*WORK ITEM*. Without changing a single word, write out every entry.

════════════════

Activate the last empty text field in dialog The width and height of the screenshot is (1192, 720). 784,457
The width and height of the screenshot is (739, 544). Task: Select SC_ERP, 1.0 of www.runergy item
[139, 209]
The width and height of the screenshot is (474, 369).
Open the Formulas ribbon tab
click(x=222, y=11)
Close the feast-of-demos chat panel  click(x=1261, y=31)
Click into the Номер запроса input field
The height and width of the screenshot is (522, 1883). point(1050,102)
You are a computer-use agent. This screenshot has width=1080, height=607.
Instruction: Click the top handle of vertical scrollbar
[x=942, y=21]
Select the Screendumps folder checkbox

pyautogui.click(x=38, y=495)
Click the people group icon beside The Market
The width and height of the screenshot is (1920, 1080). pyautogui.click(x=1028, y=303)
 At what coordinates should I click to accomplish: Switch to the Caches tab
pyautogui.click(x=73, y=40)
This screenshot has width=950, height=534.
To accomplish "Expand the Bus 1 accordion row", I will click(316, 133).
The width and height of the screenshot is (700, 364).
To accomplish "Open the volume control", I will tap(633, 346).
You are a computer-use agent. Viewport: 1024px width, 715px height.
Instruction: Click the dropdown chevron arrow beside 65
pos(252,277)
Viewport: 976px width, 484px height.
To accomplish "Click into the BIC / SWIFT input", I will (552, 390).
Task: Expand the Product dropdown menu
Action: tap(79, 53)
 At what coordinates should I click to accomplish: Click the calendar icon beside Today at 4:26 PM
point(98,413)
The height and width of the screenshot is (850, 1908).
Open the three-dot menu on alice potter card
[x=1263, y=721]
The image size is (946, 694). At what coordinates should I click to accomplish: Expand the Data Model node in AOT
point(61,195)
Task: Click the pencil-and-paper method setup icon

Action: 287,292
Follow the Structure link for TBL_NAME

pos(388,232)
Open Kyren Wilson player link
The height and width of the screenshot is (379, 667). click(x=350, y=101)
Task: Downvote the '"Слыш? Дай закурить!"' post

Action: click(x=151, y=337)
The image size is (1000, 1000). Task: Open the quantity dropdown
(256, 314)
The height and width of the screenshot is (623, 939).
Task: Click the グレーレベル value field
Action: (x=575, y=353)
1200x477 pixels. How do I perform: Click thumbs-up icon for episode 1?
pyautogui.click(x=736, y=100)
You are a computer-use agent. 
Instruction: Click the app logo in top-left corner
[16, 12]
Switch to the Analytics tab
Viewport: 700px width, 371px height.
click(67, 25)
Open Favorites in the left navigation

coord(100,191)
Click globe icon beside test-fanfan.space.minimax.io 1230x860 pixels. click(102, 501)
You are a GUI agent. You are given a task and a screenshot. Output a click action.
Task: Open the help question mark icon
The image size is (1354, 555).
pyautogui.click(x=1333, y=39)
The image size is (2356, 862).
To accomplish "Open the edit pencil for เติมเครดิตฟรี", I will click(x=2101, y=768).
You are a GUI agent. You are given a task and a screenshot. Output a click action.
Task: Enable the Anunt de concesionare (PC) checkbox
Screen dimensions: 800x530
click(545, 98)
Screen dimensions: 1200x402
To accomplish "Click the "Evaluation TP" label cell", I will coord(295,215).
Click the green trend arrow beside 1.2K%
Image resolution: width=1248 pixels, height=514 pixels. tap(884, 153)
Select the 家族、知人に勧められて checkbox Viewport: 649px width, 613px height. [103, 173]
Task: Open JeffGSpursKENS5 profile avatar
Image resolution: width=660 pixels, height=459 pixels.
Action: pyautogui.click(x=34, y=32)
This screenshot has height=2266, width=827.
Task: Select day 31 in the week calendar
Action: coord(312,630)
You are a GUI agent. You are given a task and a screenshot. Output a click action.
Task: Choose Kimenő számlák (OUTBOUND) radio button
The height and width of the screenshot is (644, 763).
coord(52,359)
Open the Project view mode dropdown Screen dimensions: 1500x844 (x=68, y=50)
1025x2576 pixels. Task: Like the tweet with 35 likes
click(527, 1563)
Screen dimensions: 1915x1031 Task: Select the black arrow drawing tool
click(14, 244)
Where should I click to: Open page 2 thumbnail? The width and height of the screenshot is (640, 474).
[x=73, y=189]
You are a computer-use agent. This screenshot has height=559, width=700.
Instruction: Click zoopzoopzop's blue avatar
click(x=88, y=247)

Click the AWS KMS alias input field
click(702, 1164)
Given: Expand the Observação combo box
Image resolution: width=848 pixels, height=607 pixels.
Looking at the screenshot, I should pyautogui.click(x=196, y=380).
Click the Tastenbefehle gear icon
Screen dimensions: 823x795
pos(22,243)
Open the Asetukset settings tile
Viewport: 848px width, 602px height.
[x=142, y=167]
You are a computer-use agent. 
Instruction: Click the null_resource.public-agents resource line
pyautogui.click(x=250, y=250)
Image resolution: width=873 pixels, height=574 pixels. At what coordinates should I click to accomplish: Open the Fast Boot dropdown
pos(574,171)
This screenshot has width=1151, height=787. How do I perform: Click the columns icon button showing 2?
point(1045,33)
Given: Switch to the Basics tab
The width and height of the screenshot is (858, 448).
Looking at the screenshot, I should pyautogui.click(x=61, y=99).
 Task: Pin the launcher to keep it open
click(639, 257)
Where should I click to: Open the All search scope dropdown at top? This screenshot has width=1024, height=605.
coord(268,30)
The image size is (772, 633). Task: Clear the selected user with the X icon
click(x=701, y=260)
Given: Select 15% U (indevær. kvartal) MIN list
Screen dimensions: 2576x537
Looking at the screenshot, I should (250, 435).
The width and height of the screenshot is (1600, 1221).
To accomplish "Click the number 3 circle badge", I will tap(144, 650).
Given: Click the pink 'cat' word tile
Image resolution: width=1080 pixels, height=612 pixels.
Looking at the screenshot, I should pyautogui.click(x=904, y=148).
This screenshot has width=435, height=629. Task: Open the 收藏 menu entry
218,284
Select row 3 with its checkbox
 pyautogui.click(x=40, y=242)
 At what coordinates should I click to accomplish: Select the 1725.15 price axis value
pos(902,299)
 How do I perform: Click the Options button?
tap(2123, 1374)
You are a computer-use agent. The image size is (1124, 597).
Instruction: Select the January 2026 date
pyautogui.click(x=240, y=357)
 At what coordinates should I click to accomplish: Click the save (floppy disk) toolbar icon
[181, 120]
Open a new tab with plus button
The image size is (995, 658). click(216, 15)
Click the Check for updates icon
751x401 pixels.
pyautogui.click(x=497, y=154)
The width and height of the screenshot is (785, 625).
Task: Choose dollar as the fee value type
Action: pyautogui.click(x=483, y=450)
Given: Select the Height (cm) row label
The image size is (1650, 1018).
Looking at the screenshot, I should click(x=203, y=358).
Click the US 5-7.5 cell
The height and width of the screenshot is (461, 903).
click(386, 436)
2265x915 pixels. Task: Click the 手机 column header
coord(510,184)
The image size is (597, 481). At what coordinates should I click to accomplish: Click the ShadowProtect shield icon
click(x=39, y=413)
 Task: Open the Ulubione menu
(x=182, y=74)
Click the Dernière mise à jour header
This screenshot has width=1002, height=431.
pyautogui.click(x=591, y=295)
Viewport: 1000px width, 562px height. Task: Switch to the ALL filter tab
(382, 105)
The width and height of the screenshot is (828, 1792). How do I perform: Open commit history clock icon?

════════════════

*ANSWER*.
Activate the last empty text field in dialog The width and height of the screenshot is (1192, 720). 784,457
The width and height of the screenshot is (739, 544). Task: Select SC_ERP, 1.0 of www.runergy item
[139, 209]
The width and height of the screenshot is (474, 369).
Open the Formulas ribbon tab
click(x=222, y=11)
Close the feast-of-demos chat panel  click(x=1261, y=31)
Click into the Номер запроса input field
The height and width of the screenshot is (522, 1883). point(1050,102)
You are a computer-use agent. This screenshot has width=1080, height=607.
Instruction: Click the top handle of vertical scrollbar
[x=942, y=21]
Select the Screendumps folder checkbox

pyautogui.click(x=38, y=495)
Click the people group icon beside The Market
The width and height of the screenshot is (1920, 1080). pyautogui.click(x=1028, y=303)
 At what coordinates should I click to accomplish: Switch to the Caches tab
pyautogui.click(x=73, y=40)
This screenshot has width=950, height=534.
To accomplish "Expand the Bus 1 accordion row", I will click(316, 133).
The width and height of the screenshot is (700, 364).
To accomplish "Open the volume control", I will tap(633, 346).
You are a computer-use agent. Viewport: 1024px width, 715px height.
Instruction: Click the dropdown chevron arrow beside 65
pos(252,277)
Viewport: 976px width, 484px height.
To accomplish "Click into the BIC / SWIFT input", I will (552, 390).
Task: Expand the Product dropdown menu
Action: tap(79, 53)
 At what coordinates should I click to accomplish: Click the calendar icon beside Today at 4:26 PM
point(98,413)
The height and width of the screenshot is (850, 1908).
Open the three-dot menu on alice potter card
[x=1263, y=721]
The image size is (946, 694). At what coordinates should I click to accomplish: Expand the Data Model node in AOT
point(61,195)
Task: Click the pencil-and-paper method setup icon

Action: 287,292
Follow the Structure link for TBL_NAME

pos(388,232)
Open Kyren Wilson player link
The height and width of the screenshot is (379, 667). click(x=350, y=101)
Task: Downvote the '"Слыш? Дай закурить!"' post

Action: click(x=151, y=337)
The image size is (1000, 1000). Task: Open the quantity dropdown
(256, 314)
The height and width of the screenshot is (623, 939).
Task: Click the グレーレベル value field
Action: (x=575, y=353)
1200x477 pixels. How do I perform: Click thumbs-up icon for episode 1?
pyautogui.click(x=736, y=100)
You are a computer-use agent. 
Instruction: Click the app logo in top-left corner
[16, 12]
Switch to the Analytics tab
Viewport: 700px width, 371px height.
click(67, 25)
Open Favorites in the left navigation

coord(100,191)
Click globe icon beside test-fanfan.space.minimax.io 1230x860 pixels. click(102, 501)
You are a GUI agent. You are given a task and a screenshot. Output a click action.
Task: Open the help question mark icon
The image size is (1354, 555).
pyautogui.click(x=1333, y=39)
The image size is (2356, 862).
To accomplish "Open the edit pencil for เติมเครดิตฟรี", I will click(x=2101, y=768).
You are a GUI agent. You are given a task and a screenshot. Output a click action.
Task: Enable the Anunt de concesionare (PC) checkbox
Screen dimensions: 800x530
click(545, 98)
Screen dimensions: 1200x402
To accomplish "Click the "Evaluation TP" label cell", I will coord(295,215).
Click the green trend arrow beside 1.2K%
Image resolution: width=1248 pixels, height=514 pixels. tap(884, 153)
Select the 家族、知人に勧められて checkbox Viewport: 649px width, 613px height. [103, 173]
Task: Open JeffGSpursKENS5 profile avatar
Image resolution: width=660 pixels, height=459 pixels.
Action: pyautogui.click(x=34, y=32)
This screenshot has height=2266, width=827.
Task: Select day 31 in the week calendar
Action: coord(312,630)
You are a GUI agent. You are given a task and a screenshot. Output a click action.
Task: Choose Kimenő számlák (OUTBOUND) radio button
The height and width of the screenshot is (644, 763).
coord(52,359)
Open the Project view mode dropdown Screen dimensions: 1500x844 (x=68, y=50)
1025x2576 pixels. Task: Like the tweet with 35 likes
click(527, 1563)
Screen dimensions: 1915x1031 Task: Select the black arrow drawing tool
click(14, 244)
Where should I click to: Open page 2 thumbnail? The width and height of the screenshot is (640, 474).
[x=73, y=189]
You are a computer-use agent. This screenshot has height=559, width=700.
Instruction: Click zoopzoopzop's blue avatar
click(x=88, y=247)

Click the AWS KMS alias input field
click(702, 1164)
Given: Expand the Observação combo box
Image resolution: width=848 pixels, height=607 pixels.
Looking at the screenshot, I should pyautogui.click(x=196, y=380).
Click the Tastenbefehle gear icon
Screen dimensions: 823x795
pos(22,243)
Open the Asetukset settings tile
Viewport: 848px width, 602px height.
[x=142, y=167]
You are a computer-use agent. 
Instruction: Click the null_resource.public-agents resource line
pyautogui.click(x=250, y=250)
Image resolution: width=873 pixels, height=574 pixels. At what coordinates should I click to accomplish: Open the Fast Boot dropdown
pos(574,171)
This screenshot has width=1151, height=787. How do I perform: Click the columns icon button showing 2?
point(1045,33)
Given: Switch to the Basics tab
The width and height of the screenshot is (858, 448).
Looking at the screenshot, I should pyautogui.click(x=61, y=99).
 Task: Pin the launcher to keep it open
click(639, 257)
Where should I click to: Open the All search scope dropdown at top? This screenshot has width=1024, height=605.
coord(268,30)
The image size is (772, 633). Task: Clear the selected user with the X icon
click(x=701, y=260)
Given: Select 15% U (indevær. kvartal) MIN list
Screen dimensions: 2576x537
Looking at the screenshot, I should (250, 435).
The width and height of the screenshot is (1600, 1221).
To accomplish "Click the number 3 circle badge", I will tap(144, 650).
Given: Click the pink 'cat' word tile
Image resolution: width=1080 pixels, height=612 pixels.
Looking at the screenshot, I should pyautogui.click(x=904, y=148).
This screenshot has width=435, height=629. Task: Open the 收藏 menu entry
218,284
Select row 3 with its checkbox
 pyautogui.click(x=40, y=242)
 At what coordinates should I click to accomplish: Select the 1725.15 price axis value
pos(902,299)
 How do I perform: Click the Options button?
tap(2123, 1374)
You are a computer-use agent. The image size is (1124, 597).
Instruction: Select the January 2026 date
pyautogui.click(x=240, y=357)
 At what coordinates should I click to accomplish: Click the save (floppy disk) toolbar icon
[181, 120]
Open a new tab with plus button
The image size is (995, 658). click(216, 15)
Click the Check for updates icon
751x401 pixels.
pyautogui.click(x=497, y=154)
The width and height of the screenshot is (785, 625).
Task: Choose dollar as the fee value type
Action: pyautogui.click(x=483, y=450)
Given: Select the Height (cm) row label
The image size is (1650, 1018).
Looking at the screenshot, I should click(x=203, y=358).
Click the US 5-7.5 cell
The height and width of the screenshot is (461, 903).
click(386, 436)
2265x915 pixels. Task: Click the 手机 column header
coord(510,184)
The image size is (597, 481). At what coordinates should I click to accomplish: Click the ShadowProtect shield icon
click(x=39, y=413)
 Task: Open the Ulubione menu
(x=182, y=74)
Click the Dernière mise à jour header
This screenshot has width=1002, height=431.
pyautogui.click(x=591, y=295)
Viewport: 1000px width, 562px height. Task: Switch to the ALL filter tab
(382, 105)
The width and height of the screenshot is (828, 1792). How do I perform: Open commit history clock icon?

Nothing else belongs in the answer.